Pitch is both a verb and a noun.
Verb: One can pitch an idea, a story, a song, a ball – one’s self.
Noun: The pitch is an idea, story, song – your self.
They are two distinct art forms. One can have perfect pitch, as in singing the true sound of any note in a piece of music, and still not understand the song.
Others can have a profound connection with a song and miss the true notes. If you’ve watched “The Voice” more than once on TV, you’ll have heard the ultimate criticism, “Pitchy!” When one of the judges declares a singer’s voice “pitchy” – not true, nor flat nor sharp but all over the place, it’s the kiss of death.
Don’t be tone deaf. When pitching yourself for a job you need to nail both the notes and the story. You must focus on your content, delivery, and above all – your value. The perfect pitch is so much more than what you know; it has to be about what you can do with what you know for the organization where you’d like to work. (See our earlier post on Leonardo Da Vinci’s radical working resumé.)
Three tips to get you off on the right note:
1. Create a compelling story: Put your best foot forward. The competition is fierce and you need to be able to demonstrate you are the best of the best. Focus on what you have to offer and why it will be of value – what’s in it for the organization. You know all about using active verbs but do not forget the blockbuster nouns – key words – that capture you, your strengths and your industry savvy.
2. Do your research: Know what problems/challenges your company-to-be needs to address and position yourself as key to delivering a distinctive, pro-active, sustainable solution.
3. Data: Don’t forget to include real evidence: metrics to quantify your successes and specific examples to qualify your accomplishments. You want to demonstrate the impact – outcomes and not just outputs – you can achieve to make a real difference.
It’s time to reclaim the positive aspects of pitching. You’re not a used car salesman trying to off-load a wreck. Nor are you a fickle, pie-in-the-sky visionary. As Yann Martel’s character, Pi, says in his book, Life of Pi,
and the spectacular new movie, “I had to stop hoping so much that a ship would rescue me.

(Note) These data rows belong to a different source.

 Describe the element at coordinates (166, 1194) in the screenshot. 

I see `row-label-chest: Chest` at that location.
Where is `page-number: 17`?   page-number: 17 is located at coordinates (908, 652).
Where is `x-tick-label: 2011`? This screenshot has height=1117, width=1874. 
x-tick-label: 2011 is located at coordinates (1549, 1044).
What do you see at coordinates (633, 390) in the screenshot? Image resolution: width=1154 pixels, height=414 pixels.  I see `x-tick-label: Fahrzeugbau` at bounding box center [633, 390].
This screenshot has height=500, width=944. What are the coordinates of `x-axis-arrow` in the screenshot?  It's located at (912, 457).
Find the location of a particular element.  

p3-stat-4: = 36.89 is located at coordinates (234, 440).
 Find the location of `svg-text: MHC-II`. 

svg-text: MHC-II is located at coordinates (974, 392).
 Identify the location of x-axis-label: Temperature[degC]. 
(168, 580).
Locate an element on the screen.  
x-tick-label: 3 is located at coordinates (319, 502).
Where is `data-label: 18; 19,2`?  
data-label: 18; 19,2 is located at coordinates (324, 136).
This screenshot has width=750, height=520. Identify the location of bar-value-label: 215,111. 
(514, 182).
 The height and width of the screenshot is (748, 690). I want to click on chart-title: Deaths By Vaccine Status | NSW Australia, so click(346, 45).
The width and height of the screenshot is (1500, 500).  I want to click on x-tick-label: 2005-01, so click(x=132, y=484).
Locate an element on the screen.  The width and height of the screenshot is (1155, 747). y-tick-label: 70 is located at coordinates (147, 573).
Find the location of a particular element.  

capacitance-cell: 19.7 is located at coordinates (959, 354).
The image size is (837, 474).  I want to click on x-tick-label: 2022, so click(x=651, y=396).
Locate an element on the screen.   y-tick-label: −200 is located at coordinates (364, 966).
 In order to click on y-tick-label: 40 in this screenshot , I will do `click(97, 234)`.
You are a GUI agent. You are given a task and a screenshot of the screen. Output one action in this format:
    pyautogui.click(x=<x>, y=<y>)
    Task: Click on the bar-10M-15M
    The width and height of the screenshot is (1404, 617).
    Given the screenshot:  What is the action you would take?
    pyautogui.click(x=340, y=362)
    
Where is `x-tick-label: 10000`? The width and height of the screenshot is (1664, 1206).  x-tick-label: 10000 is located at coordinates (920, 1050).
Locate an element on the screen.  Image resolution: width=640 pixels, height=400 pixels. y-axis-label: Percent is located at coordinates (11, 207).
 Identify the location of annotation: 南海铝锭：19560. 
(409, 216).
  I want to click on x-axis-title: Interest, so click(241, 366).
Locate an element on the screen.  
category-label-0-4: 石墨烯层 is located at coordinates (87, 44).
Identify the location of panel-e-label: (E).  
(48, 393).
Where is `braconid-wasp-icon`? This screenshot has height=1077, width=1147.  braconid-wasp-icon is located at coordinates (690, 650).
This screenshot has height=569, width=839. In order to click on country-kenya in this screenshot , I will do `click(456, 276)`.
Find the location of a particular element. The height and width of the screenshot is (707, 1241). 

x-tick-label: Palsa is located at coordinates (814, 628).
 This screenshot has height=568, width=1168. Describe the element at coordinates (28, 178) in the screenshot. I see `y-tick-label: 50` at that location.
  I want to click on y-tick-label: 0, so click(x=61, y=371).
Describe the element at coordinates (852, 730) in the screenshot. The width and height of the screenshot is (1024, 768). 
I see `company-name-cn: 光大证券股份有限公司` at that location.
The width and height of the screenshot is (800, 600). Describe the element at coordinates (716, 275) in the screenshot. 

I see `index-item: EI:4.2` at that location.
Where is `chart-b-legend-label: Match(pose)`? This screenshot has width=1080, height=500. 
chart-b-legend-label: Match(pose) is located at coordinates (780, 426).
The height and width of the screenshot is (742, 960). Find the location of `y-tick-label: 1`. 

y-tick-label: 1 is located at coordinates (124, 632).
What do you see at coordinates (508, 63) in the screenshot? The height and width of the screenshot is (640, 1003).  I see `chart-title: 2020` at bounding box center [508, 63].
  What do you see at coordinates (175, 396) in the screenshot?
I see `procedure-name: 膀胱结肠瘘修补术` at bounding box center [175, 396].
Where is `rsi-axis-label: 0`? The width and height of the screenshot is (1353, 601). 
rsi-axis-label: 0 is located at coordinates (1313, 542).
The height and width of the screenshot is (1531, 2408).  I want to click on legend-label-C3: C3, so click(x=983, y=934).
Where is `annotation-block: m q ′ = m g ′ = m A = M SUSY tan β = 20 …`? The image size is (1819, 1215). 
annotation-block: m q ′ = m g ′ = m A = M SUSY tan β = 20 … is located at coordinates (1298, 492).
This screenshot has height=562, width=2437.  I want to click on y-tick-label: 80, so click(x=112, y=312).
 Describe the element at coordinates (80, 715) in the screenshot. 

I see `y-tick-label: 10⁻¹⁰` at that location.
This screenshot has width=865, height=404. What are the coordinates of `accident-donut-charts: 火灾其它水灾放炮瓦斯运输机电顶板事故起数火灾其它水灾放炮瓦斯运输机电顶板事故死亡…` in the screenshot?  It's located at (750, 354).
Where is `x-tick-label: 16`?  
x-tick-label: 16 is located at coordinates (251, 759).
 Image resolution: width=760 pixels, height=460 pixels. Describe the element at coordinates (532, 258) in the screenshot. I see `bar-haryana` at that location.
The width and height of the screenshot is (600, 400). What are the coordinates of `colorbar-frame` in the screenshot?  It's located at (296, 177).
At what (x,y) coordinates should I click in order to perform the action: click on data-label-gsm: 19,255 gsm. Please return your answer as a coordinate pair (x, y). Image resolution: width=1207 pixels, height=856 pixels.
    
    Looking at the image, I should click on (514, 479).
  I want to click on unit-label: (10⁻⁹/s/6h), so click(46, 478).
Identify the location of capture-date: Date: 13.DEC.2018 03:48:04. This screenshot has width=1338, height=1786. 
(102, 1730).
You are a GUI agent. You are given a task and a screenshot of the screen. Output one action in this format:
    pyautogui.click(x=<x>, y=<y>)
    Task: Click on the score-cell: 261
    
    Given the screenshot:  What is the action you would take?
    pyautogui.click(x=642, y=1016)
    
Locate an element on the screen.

I should not count on outside help. Survival had to start with me. In my experience, a castaway’s worst mistake is to hope too much and do too little. Survival starts by paying attention to what is close at hand and immediate. To look out with idle hope is tantamount to dreaming one’s life away.”
Ludwig van Beethoven said, “Music is the soil in which the spirit lives, thinks, and invents.”
Soooo, warm up your vocal chords and pitch the music of your life and work!